Organizer signaling scales to embryo size

Jun 7, 2013 – While body sizes may differ significantly between individuals within the same species, body shape tends to remain constant. Even in closely related species, such as mouse and rat, while the overall size of the individual animals is quite different, the shape of their bodies are very similar. In a more extreme demonstration of this phenomenon, it has been shown that, after being cut in two, the dorsal half of a frog embryo can develop into a smaller, but morphologically ordinary tadpole, rather than one featuring only dorsal structures. The reason behind this conservation of pattern in differently sized embryos, however, has remained a mystery.

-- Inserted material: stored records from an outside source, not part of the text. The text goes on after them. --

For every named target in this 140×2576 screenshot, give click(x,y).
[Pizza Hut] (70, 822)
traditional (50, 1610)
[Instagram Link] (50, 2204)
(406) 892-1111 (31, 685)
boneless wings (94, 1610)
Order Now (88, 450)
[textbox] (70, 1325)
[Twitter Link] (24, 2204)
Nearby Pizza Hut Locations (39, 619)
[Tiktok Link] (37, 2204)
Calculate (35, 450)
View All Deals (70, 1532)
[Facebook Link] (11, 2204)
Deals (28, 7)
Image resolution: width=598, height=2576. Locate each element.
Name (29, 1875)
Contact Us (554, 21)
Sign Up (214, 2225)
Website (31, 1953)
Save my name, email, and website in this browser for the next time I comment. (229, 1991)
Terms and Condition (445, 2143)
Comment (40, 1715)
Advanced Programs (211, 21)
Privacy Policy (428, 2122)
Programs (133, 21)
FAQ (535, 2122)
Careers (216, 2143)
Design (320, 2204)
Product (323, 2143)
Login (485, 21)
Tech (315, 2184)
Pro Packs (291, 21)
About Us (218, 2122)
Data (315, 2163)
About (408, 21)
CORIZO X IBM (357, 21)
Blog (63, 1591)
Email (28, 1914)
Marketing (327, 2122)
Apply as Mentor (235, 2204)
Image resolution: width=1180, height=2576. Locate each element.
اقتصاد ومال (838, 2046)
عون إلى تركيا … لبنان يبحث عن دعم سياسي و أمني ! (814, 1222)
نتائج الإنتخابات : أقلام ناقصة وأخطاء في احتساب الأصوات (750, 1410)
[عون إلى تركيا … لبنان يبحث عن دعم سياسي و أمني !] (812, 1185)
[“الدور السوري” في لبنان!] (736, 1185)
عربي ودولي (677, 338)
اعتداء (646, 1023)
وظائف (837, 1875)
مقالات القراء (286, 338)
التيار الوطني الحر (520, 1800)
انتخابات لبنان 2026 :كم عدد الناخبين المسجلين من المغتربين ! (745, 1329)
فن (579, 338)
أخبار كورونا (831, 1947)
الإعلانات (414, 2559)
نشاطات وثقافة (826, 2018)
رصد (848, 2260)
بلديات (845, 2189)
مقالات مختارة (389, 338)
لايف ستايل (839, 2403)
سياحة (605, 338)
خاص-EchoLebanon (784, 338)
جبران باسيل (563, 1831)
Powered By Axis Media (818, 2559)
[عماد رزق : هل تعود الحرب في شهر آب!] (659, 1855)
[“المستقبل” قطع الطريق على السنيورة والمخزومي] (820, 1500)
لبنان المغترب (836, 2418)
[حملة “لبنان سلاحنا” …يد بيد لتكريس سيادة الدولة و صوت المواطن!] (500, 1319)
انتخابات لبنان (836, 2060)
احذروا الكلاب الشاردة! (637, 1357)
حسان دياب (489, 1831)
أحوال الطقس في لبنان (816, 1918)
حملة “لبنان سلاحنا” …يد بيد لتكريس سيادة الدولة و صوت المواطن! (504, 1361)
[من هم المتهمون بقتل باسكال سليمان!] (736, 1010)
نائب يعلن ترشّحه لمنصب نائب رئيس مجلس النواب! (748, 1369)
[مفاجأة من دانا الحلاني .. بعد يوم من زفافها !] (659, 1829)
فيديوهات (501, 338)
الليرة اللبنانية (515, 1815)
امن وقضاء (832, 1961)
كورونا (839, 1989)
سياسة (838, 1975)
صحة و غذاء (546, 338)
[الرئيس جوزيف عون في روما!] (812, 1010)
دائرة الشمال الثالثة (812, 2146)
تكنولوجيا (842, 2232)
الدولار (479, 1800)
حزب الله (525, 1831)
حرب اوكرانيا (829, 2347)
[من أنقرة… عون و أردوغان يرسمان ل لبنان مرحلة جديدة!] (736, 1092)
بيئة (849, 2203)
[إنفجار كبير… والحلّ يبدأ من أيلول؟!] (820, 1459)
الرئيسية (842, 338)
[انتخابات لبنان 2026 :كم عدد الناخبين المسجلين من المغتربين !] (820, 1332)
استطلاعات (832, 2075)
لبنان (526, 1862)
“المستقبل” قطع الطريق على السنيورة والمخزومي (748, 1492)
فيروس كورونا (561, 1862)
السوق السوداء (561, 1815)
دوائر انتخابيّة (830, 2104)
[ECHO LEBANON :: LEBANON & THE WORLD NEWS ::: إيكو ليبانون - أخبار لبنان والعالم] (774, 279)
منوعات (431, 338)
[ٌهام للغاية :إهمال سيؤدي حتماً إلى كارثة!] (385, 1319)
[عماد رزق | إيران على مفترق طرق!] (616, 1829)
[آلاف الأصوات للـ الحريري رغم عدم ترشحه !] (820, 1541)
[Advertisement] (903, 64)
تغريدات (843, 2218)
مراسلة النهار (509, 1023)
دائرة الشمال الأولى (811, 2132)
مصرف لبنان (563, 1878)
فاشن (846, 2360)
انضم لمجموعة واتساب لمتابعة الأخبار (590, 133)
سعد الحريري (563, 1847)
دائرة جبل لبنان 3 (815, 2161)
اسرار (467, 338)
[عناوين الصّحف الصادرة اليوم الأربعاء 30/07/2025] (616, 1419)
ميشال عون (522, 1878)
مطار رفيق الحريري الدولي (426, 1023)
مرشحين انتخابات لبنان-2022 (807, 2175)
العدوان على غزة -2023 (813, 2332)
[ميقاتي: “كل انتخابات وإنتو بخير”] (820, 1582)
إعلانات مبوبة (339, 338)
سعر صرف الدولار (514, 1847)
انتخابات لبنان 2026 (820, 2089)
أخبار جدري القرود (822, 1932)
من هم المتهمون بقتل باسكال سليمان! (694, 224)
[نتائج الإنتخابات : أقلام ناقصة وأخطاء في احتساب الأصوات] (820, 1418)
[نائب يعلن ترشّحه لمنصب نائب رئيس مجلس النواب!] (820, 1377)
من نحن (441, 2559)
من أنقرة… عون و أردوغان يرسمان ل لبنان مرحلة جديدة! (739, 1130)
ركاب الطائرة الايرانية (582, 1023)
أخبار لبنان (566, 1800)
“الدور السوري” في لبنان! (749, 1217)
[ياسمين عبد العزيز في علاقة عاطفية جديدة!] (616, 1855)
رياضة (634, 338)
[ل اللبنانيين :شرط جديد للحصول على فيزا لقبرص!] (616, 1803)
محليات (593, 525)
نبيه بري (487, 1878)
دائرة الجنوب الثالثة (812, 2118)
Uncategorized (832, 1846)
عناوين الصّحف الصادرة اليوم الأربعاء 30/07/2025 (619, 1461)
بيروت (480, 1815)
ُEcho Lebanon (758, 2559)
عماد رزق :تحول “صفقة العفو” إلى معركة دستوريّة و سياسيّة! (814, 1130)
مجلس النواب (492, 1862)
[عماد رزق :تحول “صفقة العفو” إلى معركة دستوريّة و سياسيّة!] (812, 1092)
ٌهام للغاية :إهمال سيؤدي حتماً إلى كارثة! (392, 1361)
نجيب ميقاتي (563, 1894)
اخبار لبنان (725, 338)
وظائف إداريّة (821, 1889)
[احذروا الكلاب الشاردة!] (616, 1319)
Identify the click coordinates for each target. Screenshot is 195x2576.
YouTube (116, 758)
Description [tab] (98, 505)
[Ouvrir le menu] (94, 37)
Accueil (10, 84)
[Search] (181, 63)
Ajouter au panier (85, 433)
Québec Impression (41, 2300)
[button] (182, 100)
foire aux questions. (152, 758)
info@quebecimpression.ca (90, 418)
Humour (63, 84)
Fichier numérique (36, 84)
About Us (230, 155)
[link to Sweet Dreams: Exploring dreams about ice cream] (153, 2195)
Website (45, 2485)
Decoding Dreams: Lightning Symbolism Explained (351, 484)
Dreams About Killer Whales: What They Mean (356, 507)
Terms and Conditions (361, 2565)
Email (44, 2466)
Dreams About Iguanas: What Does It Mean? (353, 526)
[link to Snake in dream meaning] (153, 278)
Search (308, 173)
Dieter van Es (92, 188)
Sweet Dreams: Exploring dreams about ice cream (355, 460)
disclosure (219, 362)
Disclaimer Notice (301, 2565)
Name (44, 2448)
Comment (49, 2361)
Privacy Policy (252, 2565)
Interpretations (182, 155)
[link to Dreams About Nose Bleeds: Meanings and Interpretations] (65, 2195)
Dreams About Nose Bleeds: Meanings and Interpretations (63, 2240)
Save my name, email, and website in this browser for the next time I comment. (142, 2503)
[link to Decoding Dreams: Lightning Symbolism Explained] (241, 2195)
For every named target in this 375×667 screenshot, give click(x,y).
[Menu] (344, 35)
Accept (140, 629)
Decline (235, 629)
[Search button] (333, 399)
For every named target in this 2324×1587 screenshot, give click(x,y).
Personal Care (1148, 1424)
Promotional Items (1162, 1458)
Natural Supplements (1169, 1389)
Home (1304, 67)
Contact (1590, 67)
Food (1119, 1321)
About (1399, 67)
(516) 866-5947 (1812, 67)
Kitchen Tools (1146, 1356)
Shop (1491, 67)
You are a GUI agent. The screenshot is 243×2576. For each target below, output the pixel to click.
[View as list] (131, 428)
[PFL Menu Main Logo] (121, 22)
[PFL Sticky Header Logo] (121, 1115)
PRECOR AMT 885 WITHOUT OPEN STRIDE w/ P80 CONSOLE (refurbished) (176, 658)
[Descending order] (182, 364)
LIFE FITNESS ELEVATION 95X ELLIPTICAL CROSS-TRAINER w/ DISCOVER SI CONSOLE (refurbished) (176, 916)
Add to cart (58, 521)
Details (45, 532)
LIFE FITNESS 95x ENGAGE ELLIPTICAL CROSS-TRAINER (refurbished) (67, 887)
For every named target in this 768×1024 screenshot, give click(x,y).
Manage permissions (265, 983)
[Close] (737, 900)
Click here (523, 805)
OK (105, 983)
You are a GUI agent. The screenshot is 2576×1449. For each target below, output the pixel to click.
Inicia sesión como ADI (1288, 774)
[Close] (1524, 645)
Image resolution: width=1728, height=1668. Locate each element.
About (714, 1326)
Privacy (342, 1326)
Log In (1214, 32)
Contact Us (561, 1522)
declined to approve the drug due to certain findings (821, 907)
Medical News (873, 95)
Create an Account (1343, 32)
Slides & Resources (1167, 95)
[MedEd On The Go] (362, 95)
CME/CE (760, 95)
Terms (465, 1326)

A new study by Hidehiko Inomata and colleagues in the Lab for Organogenesis and Neurogenesis (Yoshiki Sasai, Group Director), in collaboration with the Lab for Physical Biology (Tatsuo Shibata, Research Unit Leader), now points to a role for gradients of signaling factors from the embryonic organizer region of the African clawed frog, Xenopus laevis, in maintaining proportional patterning. Published in Cell, these new findings stand to answer a longstanding question of how embryonic shape can be scaled to embryo size.

Sizzled concentration scales to embryo size, which proportionally affects Chordin stability (degradation), resulting in the formation of a Chordin gradient scaled to the size of the embryo and maintenance of homology.

In early amphibian development, BMP signals from the ventral side of the embryo are countered by BMP antagonists secreted from the organizer regions, first described by Hans Spemann in the 1920s. The interaction between these two streams generate a dorsal–ventral signaling gradient, which in turn sets the stage for further developmental routines: neural lineages form in dorsal regions of higher organizer signaling activity, while lower activity at the ventral side of the embryo triggers differentiation into blood and other lineages. What has remained an enigma is that that some mechanism must enable the maintenance of this gradient, even when the size of the embryo is halved, as suggested by the bisection studies described above.

To dig deeper into this question, Inomata first developed a ‘hyperventralized’ embryo to allow him to zero in on and analyze the functions of discretely expressed genes in reconstructing the dorsal–ventral (D–V) axis. When he misexpressed the organizer signal Chordin, he found that a gradient akin to that seen in wildtype embryos was established, leading to the formation of a normal D–V axis. Gradients are defined by distribution, so Inomata was curious about what factors that control how Chordin is distributed in the embryo, and discovered that the action of Sizzled, which inhibits its degradation, plays a key role in stabilizing the Chordin molecule along a grade. Specifically, when he changed the level of Sizzled expression, he found that the Chordin gradient was altered dramatically, tilting from a gradual slope to a steep cliff. Inomata determined that the interaction between these two factors involved the following feedback loop: stabilization by Sizzled enables the broader diffusion of Chordin, which Chordin itself limits by inhibiting further Sizzled expression.

What then of dorsalized embryos? Knowing their ability to grow into small but proportional larvae, Inomata examined gene expression in bisected embryos, and found that the expression levels of dorsal markers in dorsal halves also dropped by around 50%, even as overall shape was maintained. But in loss-of-Sizzled-function embryos, bisection triggered no such reduction in dorsal gene expression, and the embryos failed to develop normally, suggesting that Sizzled is responsible for maintaining the Chordin gradient in a manner scaled to embryo size.

The group’s conclusion, that stabilization of Chordin by Sizzled and inhibition of Sizzled by Chordin maintain the Chordin gradient in a size-dependent manner, gained further support from the results of simulations of various starting values and perturbations for these factors and embryo size.

“It will be interesting to discover whether a similarly balanced feedback mechanism is at work in the embryos of other species,” says Sasai, “as well as to determine whether the scaling mechanism changes over time as the embryo grows.”